━━━━━ TEXT EXCERPT
# Gil Strang and the CR Matrix Factorization

My friend Gil Strang is known for his lectures from MIT course 18.06, Linear Algebra, which are available on MIT OpenCourseWare. He is now describing a new approach to the subject with a series of videos, A 2020 Vision of Linear Algebra. This vision is featured in a new book, Linear Algebra for Everyone.

### Contents

#### The CR factorization

Gil's approach will be familiar to MATLAB users and to readers of this blog. The key components are matrix factorizations -- LU, QR, eigenvalues and SVD. But before he gets to those, Gil likes to start with a more fundamental factorization, `A = C*R`, that expresses any matrix as a product of a matrix that describes its Column space and a matrix that describes its Row space.

For example, perhaps the first 3-by-3 matrix anybody writes down is

A =

1 2 3 4 5 6 7 8 9

Notice that the middle column is the average of the first and last columns, so the most obvious CR factorization is

C =

1 3 4 6 7 9

R =

1 0.5 0 0 0.5 1

However, this not the only possible CR factorization. For another one, keep reading.

The CR factorization works beautifully for the matrices encountered in any introduction to linear algebra. These matrices are not too large, and their entries are usually small integers. There are no errors in the input data, and none are expected in the subsequent computation. But, as Gil freely admits, the CR factorization is not a contender for any serious technical use.
━━━━━━━━━━
━━━━━ DATASET ENTRIES
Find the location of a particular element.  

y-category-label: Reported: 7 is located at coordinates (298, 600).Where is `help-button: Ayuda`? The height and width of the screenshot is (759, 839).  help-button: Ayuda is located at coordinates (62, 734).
━━━━━━━━━━
━━━━━ DATASET ENTRIES
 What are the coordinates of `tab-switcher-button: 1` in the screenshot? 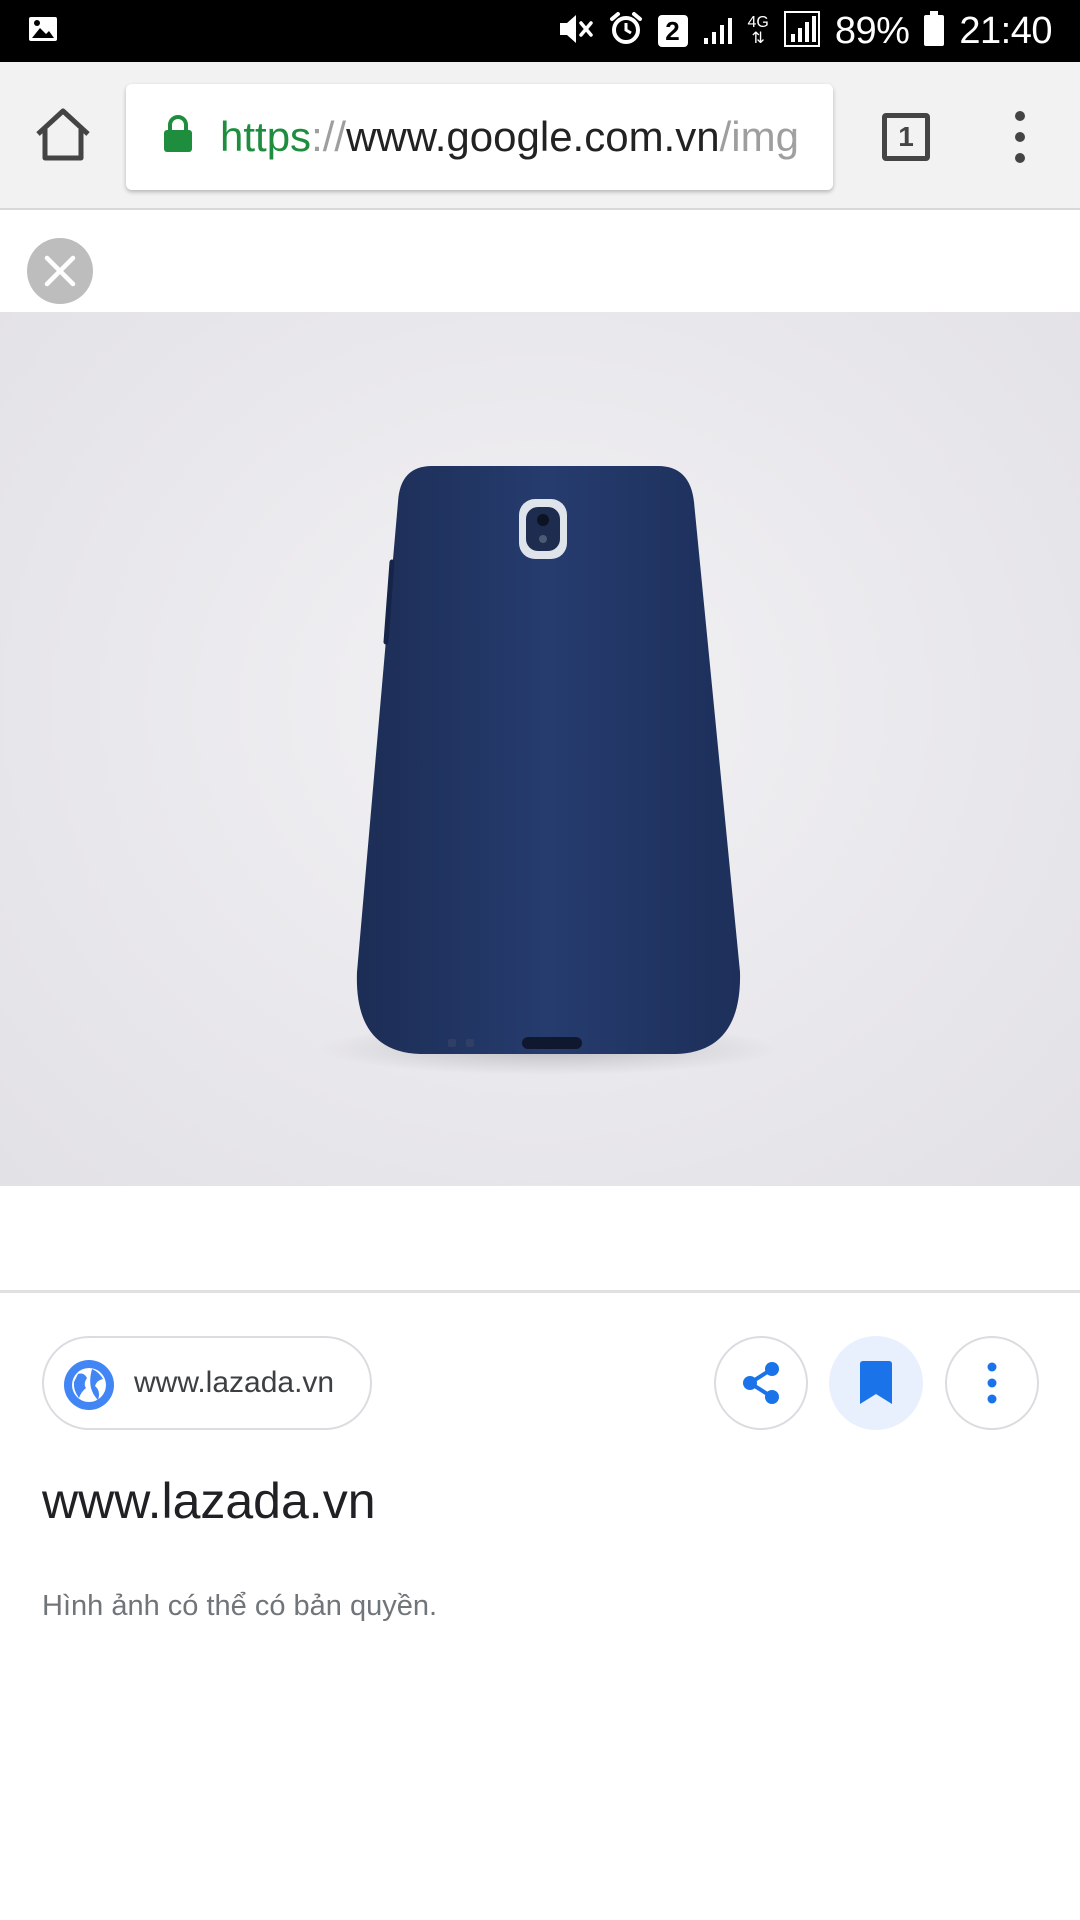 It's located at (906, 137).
━━━━━━━━━━
From the text on the CR matrix factorization, output the passage between "#### The CR" and "its Row space.", inclusive. You won't need the records for this.

**YOUR SOLUTION**
#### The CR factorization

Gil's approach will be familiar to MATLAB users and to readers of this blog. The key components are matrix factorizations -- LU, QR, eigenvalues and SVD. But before he gets to those, Gil likes to start with a more fundamental factorization, `A = C*R`, that expresses any matrix as a product of a matrix that describes its Column space and a matrix that describes its Row space.